I’m taking a guess here that you’re pretty clued up on the ingredients of a pizza. And I’m not guessing at all when I say that there are many, many people better qualified to talk about perfecting pizza dough (which, let’s be fair, is about 80% of the battle when it comes to making great pizza). So, I think the best thing I can do, when it comes to ‘nduja pizza, is signpost the best looking recipes we’ve seen around and about, in the hopes of helping unite your perfect ‘nduja sausage with suitable partners.
Without further ‘ndu, here are our top ‘nduja sausage pizza recipes.

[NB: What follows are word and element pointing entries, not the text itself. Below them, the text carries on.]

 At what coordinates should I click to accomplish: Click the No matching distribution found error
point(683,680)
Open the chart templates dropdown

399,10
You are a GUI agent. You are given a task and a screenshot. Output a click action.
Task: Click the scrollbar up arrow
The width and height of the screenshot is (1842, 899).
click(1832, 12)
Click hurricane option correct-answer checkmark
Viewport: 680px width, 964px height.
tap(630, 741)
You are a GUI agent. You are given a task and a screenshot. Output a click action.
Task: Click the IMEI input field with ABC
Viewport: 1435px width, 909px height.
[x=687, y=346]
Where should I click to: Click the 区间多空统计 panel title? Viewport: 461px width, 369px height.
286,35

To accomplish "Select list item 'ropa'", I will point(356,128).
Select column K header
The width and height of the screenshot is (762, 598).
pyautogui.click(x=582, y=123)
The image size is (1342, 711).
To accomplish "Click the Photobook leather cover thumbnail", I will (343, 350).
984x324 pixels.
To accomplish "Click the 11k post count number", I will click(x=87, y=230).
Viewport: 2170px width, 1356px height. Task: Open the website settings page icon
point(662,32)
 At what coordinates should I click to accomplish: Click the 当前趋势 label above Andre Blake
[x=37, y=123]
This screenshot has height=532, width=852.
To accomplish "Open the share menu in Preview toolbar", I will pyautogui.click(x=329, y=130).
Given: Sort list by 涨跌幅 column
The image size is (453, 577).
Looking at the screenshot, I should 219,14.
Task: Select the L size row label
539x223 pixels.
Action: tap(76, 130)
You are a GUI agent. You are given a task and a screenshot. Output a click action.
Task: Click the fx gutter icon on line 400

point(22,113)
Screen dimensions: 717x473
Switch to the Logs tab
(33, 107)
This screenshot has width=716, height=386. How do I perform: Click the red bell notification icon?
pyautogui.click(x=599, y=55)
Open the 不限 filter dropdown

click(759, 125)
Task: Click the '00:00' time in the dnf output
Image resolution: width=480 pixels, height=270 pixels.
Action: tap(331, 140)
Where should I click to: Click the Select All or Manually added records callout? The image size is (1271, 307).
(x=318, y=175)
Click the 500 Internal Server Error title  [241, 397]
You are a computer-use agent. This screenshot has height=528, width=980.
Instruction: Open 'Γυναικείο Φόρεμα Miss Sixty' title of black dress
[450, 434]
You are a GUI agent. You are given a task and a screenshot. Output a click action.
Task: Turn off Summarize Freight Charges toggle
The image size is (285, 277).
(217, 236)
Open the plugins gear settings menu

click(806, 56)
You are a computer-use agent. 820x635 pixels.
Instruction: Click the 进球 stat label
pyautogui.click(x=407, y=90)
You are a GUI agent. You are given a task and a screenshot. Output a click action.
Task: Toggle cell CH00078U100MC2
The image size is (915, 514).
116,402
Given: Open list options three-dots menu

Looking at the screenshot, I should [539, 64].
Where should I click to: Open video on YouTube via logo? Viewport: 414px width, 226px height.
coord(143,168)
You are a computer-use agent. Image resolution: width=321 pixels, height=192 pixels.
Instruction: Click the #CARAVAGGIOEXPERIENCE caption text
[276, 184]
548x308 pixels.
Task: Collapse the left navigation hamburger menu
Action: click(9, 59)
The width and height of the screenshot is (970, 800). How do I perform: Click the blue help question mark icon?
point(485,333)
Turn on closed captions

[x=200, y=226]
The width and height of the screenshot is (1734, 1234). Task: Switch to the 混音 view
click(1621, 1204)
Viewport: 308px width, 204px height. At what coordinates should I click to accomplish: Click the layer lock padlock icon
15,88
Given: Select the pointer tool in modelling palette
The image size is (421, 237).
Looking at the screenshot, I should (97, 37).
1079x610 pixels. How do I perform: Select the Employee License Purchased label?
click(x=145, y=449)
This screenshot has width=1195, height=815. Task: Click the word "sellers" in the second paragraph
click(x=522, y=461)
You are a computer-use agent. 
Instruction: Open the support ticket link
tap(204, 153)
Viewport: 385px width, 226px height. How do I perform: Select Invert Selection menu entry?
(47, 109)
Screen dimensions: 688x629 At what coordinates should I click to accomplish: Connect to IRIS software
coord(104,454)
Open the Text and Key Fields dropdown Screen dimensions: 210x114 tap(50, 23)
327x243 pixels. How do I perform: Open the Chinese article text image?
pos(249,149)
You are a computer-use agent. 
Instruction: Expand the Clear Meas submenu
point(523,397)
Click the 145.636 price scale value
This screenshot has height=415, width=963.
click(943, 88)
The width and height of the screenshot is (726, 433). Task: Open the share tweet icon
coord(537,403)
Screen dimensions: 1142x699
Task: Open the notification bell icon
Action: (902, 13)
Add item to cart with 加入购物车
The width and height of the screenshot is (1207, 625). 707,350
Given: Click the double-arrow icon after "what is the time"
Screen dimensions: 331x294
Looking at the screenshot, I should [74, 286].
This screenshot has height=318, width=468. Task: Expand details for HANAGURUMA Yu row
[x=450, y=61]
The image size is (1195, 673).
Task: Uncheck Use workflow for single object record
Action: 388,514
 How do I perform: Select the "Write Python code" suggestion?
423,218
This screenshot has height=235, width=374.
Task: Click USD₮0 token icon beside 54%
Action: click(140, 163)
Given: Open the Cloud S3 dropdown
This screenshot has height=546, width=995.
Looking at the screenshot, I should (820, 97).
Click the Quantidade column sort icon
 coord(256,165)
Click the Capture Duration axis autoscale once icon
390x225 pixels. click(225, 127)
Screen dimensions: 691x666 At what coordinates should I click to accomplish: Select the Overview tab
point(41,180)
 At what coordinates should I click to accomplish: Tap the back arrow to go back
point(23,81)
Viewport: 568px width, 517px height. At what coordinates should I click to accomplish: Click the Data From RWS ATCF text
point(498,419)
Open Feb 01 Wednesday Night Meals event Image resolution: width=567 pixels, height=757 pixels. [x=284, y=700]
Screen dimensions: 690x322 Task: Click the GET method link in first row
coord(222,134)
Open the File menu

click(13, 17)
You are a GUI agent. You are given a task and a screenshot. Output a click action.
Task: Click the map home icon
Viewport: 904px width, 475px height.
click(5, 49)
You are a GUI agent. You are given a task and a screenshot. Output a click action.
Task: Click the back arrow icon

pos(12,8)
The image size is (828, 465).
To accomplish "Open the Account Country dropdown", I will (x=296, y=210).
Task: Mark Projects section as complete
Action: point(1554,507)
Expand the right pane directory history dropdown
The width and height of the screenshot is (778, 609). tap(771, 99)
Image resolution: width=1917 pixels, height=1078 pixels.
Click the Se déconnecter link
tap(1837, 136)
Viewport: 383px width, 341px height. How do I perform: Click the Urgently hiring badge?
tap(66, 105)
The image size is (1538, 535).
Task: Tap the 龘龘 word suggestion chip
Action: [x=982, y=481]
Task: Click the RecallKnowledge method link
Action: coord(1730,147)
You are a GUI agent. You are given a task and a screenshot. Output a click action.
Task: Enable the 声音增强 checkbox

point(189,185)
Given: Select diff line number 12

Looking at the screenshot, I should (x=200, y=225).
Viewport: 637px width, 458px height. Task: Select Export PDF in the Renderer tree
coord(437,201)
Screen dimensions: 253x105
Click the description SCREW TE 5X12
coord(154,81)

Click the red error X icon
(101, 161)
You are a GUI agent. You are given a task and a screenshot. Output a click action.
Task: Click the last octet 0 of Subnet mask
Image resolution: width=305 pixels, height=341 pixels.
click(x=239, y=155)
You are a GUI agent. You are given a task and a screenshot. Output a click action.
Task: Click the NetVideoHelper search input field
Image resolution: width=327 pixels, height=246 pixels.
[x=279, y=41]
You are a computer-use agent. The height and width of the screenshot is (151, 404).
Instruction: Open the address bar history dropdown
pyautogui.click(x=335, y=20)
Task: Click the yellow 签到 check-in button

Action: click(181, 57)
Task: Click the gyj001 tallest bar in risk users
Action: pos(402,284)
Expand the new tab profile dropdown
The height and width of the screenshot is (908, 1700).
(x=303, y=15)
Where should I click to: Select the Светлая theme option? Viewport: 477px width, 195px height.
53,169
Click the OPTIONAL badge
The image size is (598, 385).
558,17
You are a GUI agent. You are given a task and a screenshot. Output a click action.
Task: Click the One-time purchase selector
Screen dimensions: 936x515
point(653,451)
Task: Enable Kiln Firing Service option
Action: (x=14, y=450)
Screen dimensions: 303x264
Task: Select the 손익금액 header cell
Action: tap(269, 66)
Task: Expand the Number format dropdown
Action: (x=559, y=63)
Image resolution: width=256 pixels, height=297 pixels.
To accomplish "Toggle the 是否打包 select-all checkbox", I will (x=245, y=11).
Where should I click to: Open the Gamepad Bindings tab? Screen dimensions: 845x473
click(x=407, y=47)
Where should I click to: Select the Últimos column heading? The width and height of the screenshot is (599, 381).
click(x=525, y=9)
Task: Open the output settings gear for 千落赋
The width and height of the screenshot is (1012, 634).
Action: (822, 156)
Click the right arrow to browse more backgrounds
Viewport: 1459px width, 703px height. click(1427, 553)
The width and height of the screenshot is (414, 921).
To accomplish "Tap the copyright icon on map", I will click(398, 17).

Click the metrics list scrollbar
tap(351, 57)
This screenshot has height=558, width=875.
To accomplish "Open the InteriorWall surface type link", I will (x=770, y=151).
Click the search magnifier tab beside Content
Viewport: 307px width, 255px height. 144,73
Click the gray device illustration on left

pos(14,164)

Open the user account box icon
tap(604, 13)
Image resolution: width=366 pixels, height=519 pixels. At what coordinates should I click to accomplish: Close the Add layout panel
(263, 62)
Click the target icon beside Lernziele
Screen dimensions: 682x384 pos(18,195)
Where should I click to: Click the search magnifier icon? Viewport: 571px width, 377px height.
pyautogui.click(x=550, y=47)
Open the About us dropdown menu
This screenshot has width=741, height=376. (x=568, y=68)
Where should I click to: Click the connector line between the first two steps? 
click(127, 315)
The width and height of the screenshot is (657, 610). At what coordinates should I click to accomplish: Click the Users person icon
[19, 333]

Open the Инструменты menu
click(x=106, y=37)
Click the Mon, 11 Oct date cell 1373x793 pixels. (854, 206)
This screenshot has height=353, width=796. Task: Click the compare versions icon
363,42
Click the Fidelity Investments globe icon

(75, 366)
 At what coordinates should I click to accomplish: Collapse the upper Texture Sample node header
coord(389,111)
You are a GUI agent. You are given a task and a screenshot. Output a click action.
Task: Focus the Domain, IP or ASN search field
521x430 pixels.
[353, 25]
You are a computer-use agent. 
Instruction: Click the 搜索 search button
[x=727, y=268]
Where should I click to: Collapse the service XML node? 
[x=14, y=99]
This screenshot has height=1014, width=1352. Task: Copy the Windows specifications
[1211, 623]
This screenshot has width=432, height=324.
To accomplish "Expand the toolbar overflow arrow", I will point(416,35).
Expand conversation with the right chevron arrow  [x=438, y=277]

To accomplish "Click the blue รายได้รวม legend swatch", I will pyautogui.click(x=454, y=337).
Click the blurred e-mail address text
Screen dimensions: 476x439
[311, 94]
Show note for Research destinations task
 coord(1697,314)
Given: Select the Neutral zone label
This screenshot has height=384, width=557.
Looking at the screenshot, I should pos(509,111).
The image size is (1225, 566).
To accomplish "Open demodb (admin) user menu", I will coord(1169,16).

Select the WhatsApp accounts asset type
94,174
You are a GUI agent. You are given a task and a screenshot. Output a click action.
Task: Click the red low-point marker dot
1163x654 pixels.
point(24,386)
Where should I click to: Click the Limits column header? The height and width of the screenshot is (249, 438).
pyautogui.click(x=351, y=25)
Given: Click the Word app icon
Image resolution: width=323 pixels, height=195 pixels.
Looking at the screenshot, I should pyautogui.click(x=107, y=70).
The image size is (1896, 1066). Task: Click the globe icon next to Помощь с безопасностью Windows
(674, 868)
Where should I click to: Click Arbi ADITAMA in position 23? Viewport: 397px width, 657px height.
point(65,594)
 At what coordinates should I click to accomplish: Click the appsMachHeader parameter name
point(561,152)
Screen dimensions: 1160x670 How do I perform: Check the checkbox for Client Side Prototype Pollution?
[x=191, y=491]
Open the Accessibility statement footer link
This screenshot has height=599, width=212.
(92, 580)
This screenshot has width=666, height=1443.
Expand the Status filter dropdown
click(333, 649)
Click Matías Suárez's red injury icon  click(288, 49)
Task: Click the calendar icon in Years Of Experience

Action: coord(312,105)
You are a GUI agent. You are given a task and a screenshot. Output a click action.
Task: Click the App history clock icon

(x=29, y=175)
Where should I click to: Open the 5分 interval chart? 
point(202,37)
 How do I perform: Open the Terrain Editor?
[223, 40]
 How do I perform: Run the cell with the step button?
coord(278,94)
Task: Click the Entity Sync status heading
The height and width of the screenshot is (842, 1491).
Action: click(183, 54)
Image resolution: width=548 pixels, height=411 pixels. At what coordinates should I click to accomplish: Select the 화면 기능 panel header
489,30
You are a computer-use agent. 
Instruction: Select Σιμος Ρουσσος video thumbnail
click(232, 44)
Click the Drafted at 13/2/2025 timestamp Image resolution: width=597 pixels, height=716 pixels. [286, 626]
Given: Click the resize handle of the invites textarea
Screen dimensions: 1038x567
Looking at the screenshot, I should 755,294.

The ones that keep it simple
These are pretty much dough, tomato, mozzarella, ‘nduja and basil, and beautiful for it. Sometimes when you put less energy into making the food, you have more left to enjoy it. So a quick, classic, simple recipe like the ones here, which you can enjoy inside or outside with a glass of sangiovese, are perfect for when you want to focus on the time you’re spending with the people you’re eating with, rather than the pots and pans.
What’s better than ‘nduja sausage pizza? ‘Nduja sausage pizza with more sausage, of course. Well, that’s the philosophy here anyway. ‘Nduja disintegrates because it has a high fat content, and for some people, that leaves them craving a bit more texture. For those people, the double chilli hit of a Calabrian sausage, or the classic herby Italian-ness of fennel sausage, are great go-to additions.
Chilli and cheese, a beloved combination from kebab shops, to Burger King, to deli counters and beyond. Where the heat of chilli meets the richness of the cheese, offering richness for astringency and soothing the burn. As well as spicy, ‘nduja is porky, and so a range of interesting cheeses is opened up, from goat or sheep cheeses to bring some sour cut through, or blues to dial up the richness.
I don’t think we’ve found a recipe with it featuring, but if you can get hold of scamorza, put that melty, smoky rascal on your ‘nduja pizza and be blown away.
Another famous chilli lover is broccoli, or the elusive cima di rape. A range of broccoli and sausage combos succeed, on tomato bases and white pizzas too. If you’ve read Nikki Segnit’s flavour thesaurus, where flavours are grouped together as a guide, you’ll be familiar with ‘the sulphurous flavours’, the cabbages, broccolis, kales, cavolo neros and so on. They all equally love spice, and could be subbed into these recipes. Sharing a little with them, but with a flavour all its own, fennel features here too. Sometimes, of course, a pizza has to be purely pepperoni, but it does feel good when you manage to get your 5 a day in one too.